The output should contain the listing word for word and no pictures.

= Beginning of Section =

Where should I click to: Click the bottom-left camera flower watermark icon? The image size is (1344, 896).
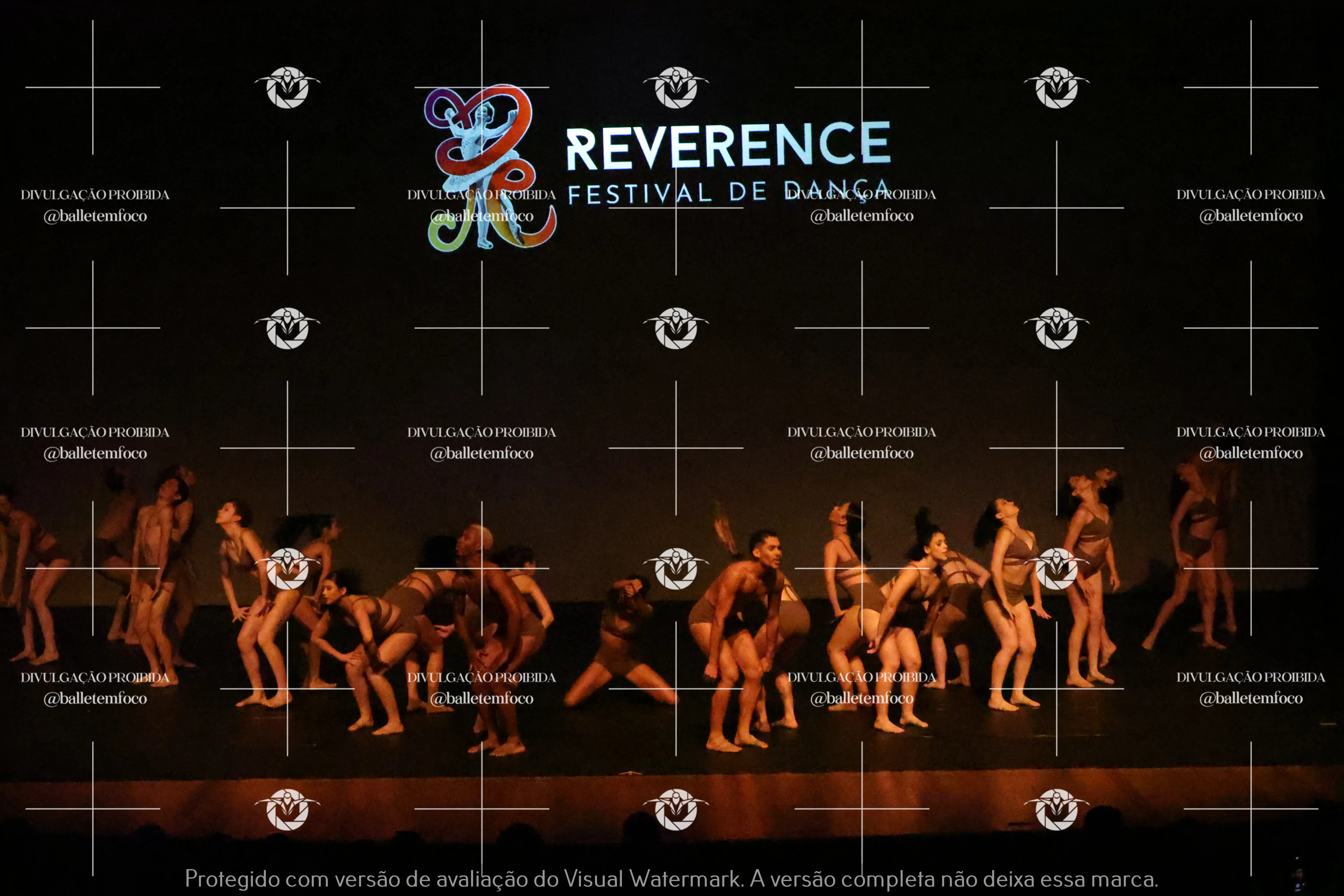tap(287, 809)
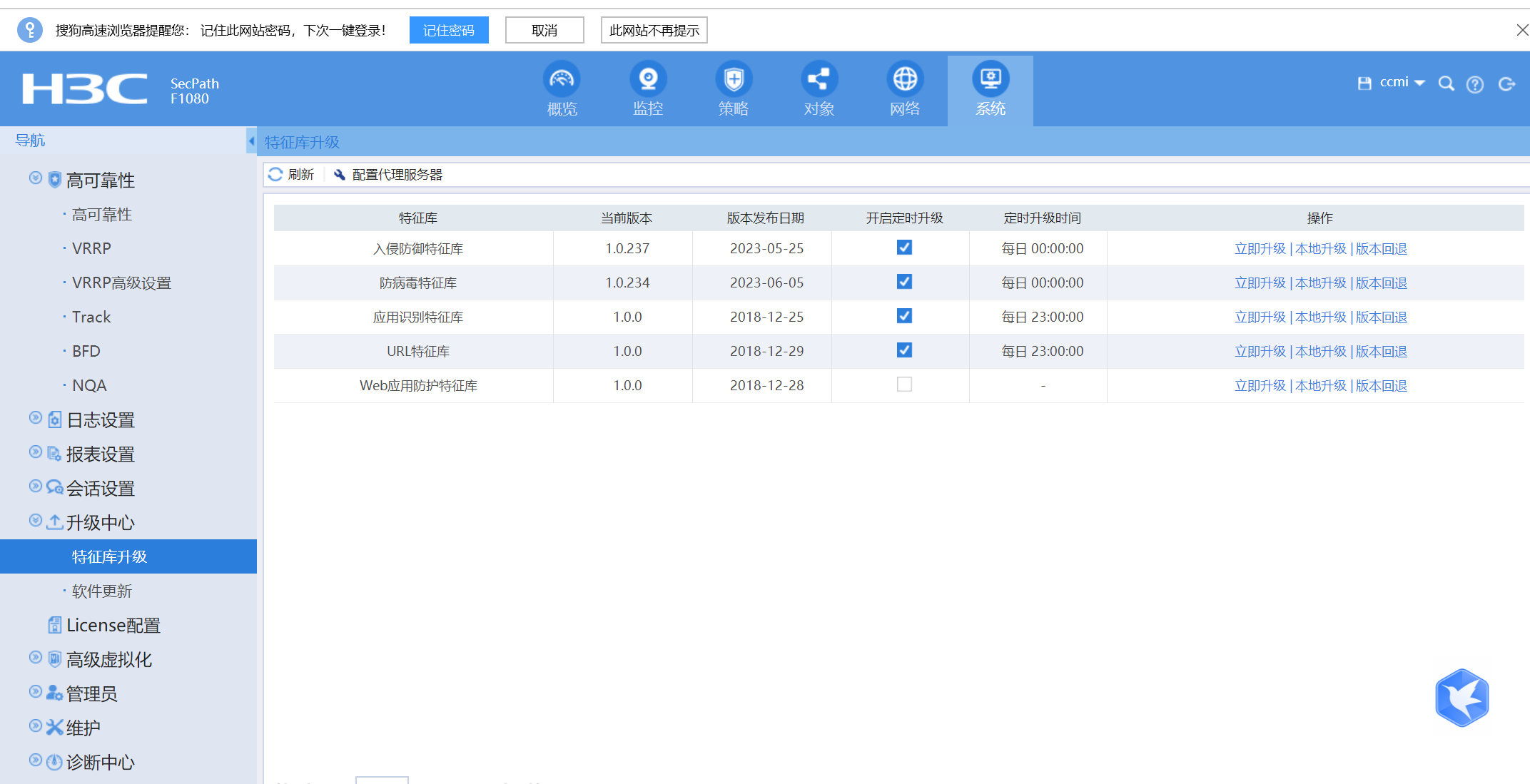Expand the 日志设置 tree node
The width and height of the screenshot is (1530, 784).
point(36,418)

= End of Section =

### Answer to this problem:
Where should I click to: Click the bottom-left camera flower watermark icon? The image size is (1344, 896).
tap(287, 809)
Expand the 日志设置 tree node
The width and height of the screenshot is (1530, 784).
point(36,418)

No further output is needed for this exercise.